▶ _BRANO ESTRATTO_:

In sostanza le tecnologie, il loro successo e la loro diffusione impongono agli imprenditori di essere sempre un passo avanti e non adeguarsi al cambiamento, ma avere la capacità di reinventarsi continuamente. Per farlo c’è bisogno di un “microclima” favorevole, fatto di possibilità di trovare le idee, la volontà di andare avanti sapendo che le difficoltà saranno enormi, avere la possibilità di presentare le proprie idee a chi ha mentalità aperta e capacità di fornire fiducia e finanziamenti adeguati. Ma in realtà non sono solo i soldi a muovere l’innovazione, ma anche una tensione ideale che si fa fatica a descrivere. Il posto migliore del mondo per per realizzare le proprie idee è quello là.
Il confine tra piccole e grandi aziende si confonde, poiché le start-up hanno bisogno del denaro dei colossi della rete e questi ultimi hanno bisogno delle imprese innovative più piccole.” Google e Facebook devono costantemente esplorare nuove idee e sono le start-up a farsene carico. “Dal canto loro queste start-up non sono motivate unicamente dal denaro, come spesso si crede. Qui, a San Francisco, ci sono molti imprenditori un po’ folli con un unico obiettivo: creare un mondo migliore. Sembra stupido, ma succede, accade veramente. Vogliono risolvere i problemi, trovare soluzioni.

▶ _DATI FORNITI_:

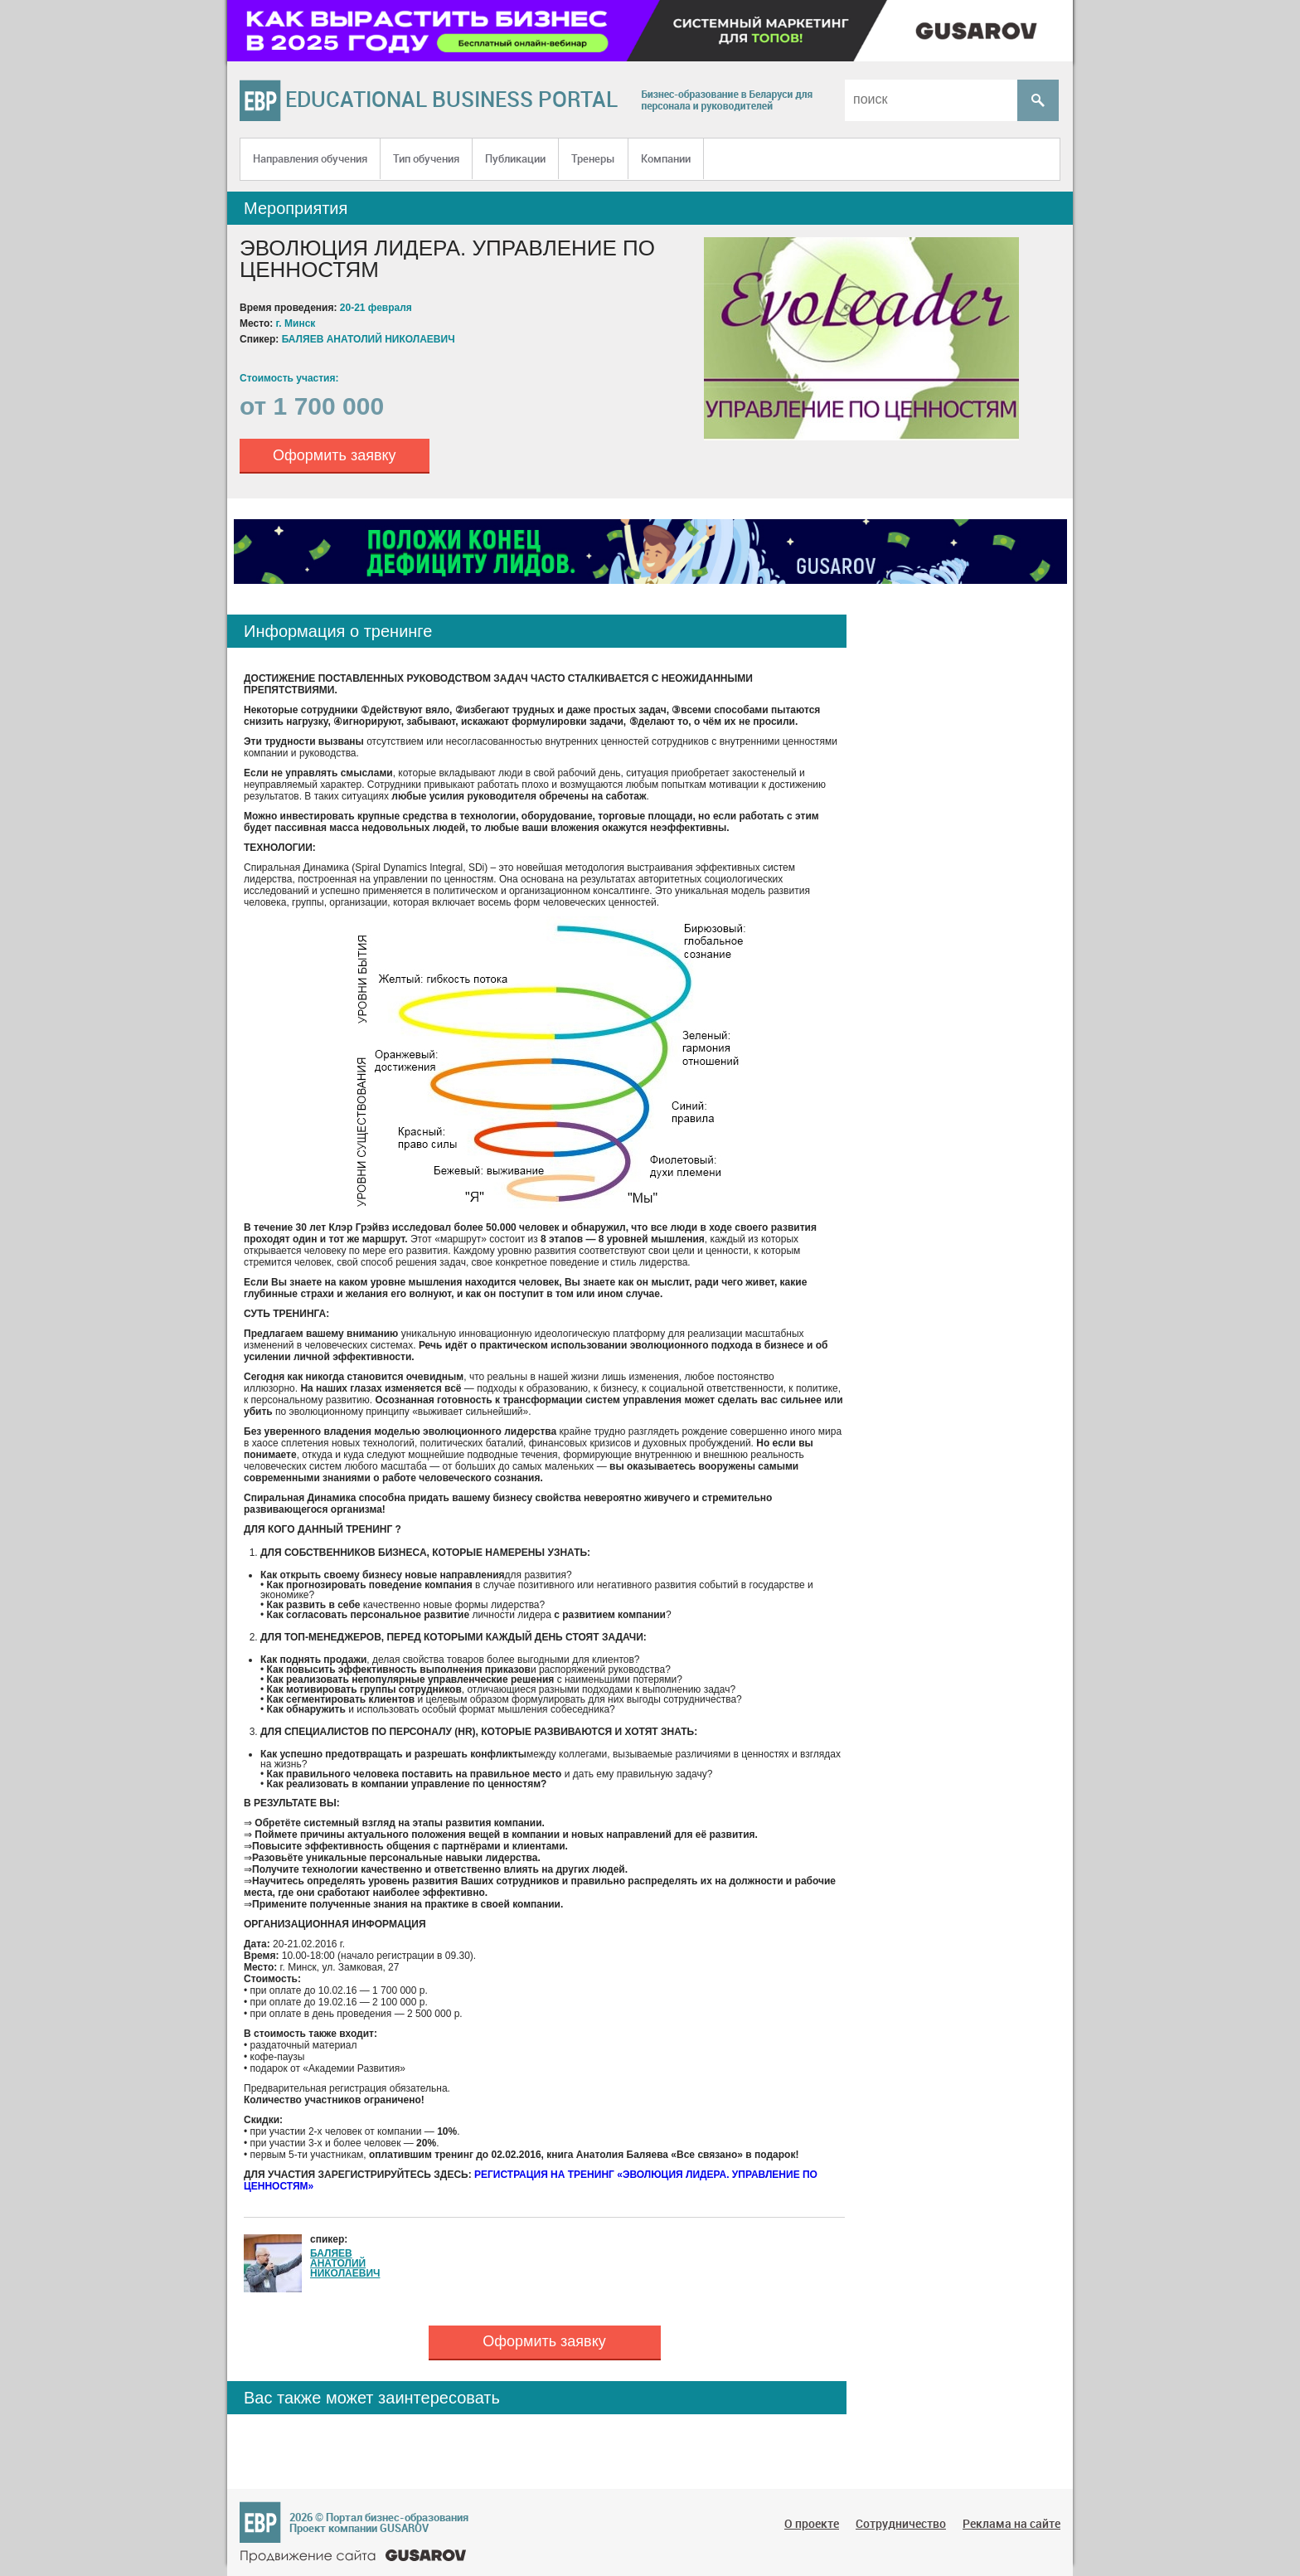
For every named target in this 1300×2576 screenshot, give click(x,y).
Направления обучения (310, 158)
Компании (666, 158)
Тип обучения (426, 158)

▶ _CONSEGNE SCRITTE_:
• 1. Indica se ciascuna delle seguenti affermazioni concorda con il brano, rispondendo sì o no e citando alla lettera le parole decisive: (a) a muovere l'innovazione sono soltanto i soldi; (b) le start-up hanno bisogno del denaro dei colossi della rete; (c) gli imprenditori devono adeguarsi al cambiamento.
• 2. Ripeti fedelmente la parte del brano compresa tra "In sostanza le" e "è quello là.", estremi inclusi.
• 3. Secondo il brano, perché il confine tra piccole e grandi aziende si confonde? Spiegalo in una, due o tre frasi.
Per rispondere bisogna basarsi soltanto sul brano.

▶ _RISPOSTE FORNITE_:
• 1.
(a) No: "Ma in realtà non sono solo i soldi a muovere l’innovazione"
(b) Sì: "le start-up hanno bisogno del denaro dei colossi della rete"
(c) No: "non adeguarsi al cambiamento, ma avere la capacità di reinventarsi continuamente"

• 2.
In sostanza le tecnologie, il loro successo e la loro diffusione impongono agli imprenditori di essere sempre un passo avanti e non adeguarsi al cambiamento, ma avere la capacità di reinventarsi continuamente. Per farlo c’è bisogno di un “microclima” favorevole, fatto di possibilità di trovare le idee, la volontà di andare avanti sapendo che le difficoltà saranno enormi, avere la possibilità di presentare le proprie idee a chi ha mentalità aperta e capacità di fornire fiducia e finanziamenti adeguati. Ma in realtà non sono solo i soldi a muovere l’innovazione, ma anche una tensione ideale che si fa fatica a descrivere. Il posto migliore del mondo per per realizzare le proprie idee è quello là.

• 3. Il confine si confonde perché le start-up hanno bisogno del denaro dei colossi della rete e questi ultimi hanno bisogno delle imprese innovative più piccole. Google e Facebook devono infatti esplorare costantemente nuove idee, e sono le start-up a farsene carico.